Text block =
------

SAN DIEGO - While sessions on new drugs for mental illnesses drew big crowds at the 160th annual meeting of the American Psychiatric Association (APA), a few basic research lectures also held their own.

In particular, a talk on the formation and potential function of new neurons in the adult brain, given by Fred Gage, professor in the Laboratory of Genetics at the Salk Institute for Biological Studies and co-founder of Stem Cells Inc., drew a full house at the conference, which ended Thursday.

Gage explained that while neurons cannot divide, neural stem cells in specific sections of the brain, such as the hippocampus, can differentiate into neurons. Gage's laboratory identified a family of molecules called Wnt as a key signaling factor involved in the differentiation of neural stem cells into neurons rather than other types of cells.

Wnt is a key developmental signaling molecule, and recently has been implicated in the growth of what's on top of the skull as well as inside it (see BioWorld Today, May 17, 2007.)

Yet especially for neurons, which form enormously complex circuitry, differentiation is just part of the story - the new neurons must "find a way to integrate into the appropriate target area" in order to function and survive, Gage said.

If they don't, neurogenesis goes from repair mechanism to useless - or worse. Stroke patients often show a spike in neurogenesis as the brain attempts to repair itself, but those neurons do not survive. Epileptic patients also show massive neurogenesis, but the neurons integrate backward, which Gage said may be "causally related" to the seizures.

Correct integration appears to be achieved by the filopodia, tiny fingers that extend off a newly formed dendrite. Yet those fingers do not search for empty holes to fill; they compete with existing neurons. In fact, 95 percent of filopodia form within 50-200 nm from a pre-existing synapse.

The neurotransmitter GABA also plays a role in integration, serving to excite rather than inhibit the newly formed neurons. Gage said that while many labs are studying GABA's effects, it has proven difficult to separate its stimulatory effect on new neurons from its inhibitory effect on other synapses in the brain.

Factors such as sex, age and genetics also can affect the formation and survival of new neurons. External factors play a role as well. Acute stress transiently blocks proliferation of new neurons, while chronic stress can result in sustained suppression of neurogenesis. Exercise also can increase neurogenesis.

Gage discussed an experiment in which mice given an exercise wheel demonstrated three to four times as many new neurons as sedentary mice over a 30-day period, with two to three times as many neurons integrating and surviving. The distance the mice ran correlated to the number of new neurons formed.

But what exactly do the new neurons do? The hippocampus is important in learning and memory, as well as integrating the various sensory aspects of an experience. Experiments in mice have shown that exercise increases memory abilities, while mice without neurogenesis can learn but cannot remember.

------

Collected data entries
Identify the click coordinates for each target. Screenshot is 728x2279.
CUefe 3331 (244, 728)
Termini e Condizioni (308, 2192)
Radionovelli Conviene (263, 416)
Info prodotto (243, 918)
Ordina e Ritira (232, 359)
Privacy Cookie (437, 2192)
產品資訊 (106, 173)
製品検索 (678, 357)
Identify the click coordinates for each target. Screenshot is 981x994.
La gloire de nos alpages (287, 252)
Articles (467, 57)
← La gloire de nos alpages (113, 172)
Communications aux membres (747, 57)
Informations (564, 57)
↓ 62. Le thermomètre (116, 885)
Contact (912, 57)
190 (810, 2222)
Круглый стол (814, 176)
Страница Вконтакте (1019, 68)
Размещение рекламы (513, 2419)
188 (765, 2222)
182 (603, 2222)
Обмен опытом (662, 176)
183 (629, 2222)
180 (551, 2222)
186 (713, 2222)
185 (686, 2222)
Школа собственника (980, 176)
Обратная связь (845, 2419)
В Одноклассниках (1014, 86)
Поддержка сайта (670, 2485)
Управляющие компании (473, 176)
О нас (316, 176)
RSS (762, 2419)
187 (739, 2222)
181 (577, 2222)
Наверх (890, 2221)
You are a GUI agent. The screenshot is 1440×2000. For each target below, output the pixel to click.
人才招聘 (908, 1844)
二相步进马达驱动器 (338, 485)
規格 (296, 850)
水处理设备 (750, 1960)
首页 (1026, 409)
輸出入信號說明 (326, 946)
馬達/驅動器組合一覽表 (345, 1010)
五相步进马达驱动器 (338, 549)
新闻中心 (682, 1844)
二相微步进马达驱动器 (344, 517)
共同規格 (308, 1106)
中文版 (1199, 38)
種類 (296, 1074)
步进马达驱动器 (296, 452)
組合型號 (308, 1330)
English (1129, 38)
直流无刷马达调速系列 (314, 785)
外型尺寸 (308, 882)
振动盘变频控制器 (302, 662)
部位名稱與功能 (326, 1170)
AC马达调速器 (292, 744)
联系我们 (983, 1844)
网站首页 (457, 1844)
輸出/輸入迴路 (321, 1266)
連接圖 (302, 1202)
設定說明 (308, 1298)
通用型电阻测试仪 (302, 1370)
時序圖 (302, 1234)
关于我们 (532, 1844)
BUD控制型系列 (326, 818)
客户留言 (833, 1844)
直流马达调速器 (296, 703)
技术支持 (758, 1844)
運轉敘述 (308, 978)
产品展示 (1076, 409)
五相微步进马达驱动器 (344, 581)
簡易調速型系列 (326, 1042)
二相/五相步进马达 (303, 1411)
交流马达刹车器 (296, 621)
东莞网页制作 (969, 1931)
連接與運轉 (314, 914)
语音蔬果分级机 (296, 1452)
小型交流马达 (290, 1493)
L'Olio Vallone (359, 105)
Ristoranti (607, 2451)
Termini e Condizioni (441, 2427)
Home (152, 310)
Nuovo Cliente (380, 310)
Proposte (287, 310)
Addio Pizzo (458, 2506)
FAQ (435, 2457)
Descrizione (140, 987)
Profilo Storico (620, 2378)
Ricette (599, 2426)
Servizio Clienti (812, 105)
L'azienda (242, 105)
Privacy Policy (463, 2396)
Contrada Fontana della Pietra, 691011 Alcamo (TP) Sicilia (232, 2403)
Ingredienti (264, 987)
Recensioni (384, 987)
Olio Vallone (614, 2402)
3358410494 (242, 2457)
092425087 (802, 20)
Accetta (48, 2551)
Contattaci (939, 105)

------

Write the next part of the article on new neurons in the adult brain, starting after its final sentence.

Final answer =
One theory that Gage proposed as "completely theoretical" is the idea that new neurons connect our memories of experiences that occur within a few weeks of each other. He offered the example of how thinking about an event that occurred last summer will trigger memories of completely unrelated events that happened around the same time.

Another idea on exactly how new neurons in the adult hippocampus are related to learning was offered up in the May 24, 2007 issue of Neuron. Researchers from Johns Hopkins University and Taiwan's National Cheng Kung University suggested the neurons enable new learning without jettisoning old information from the brain.

The researchers used labeling studies to determine whether new neurons in the adult brain are merely there to mitigate the ravages of everything from age to heavy drinking, or whether they actually make "unique contributions to specific brain functions that could not be achieved by existing mature neurons," as the authors wrote in their paper.

The scientists labeled specific neurons in a way that allowed them to tell their exact age. They then tested how plastic, or able to change in response to stimulation, those neurons were at certain ages.

They found that in the hippocampus, neurons that are 4-6 weeks of age are the most able to change in response to stimulation.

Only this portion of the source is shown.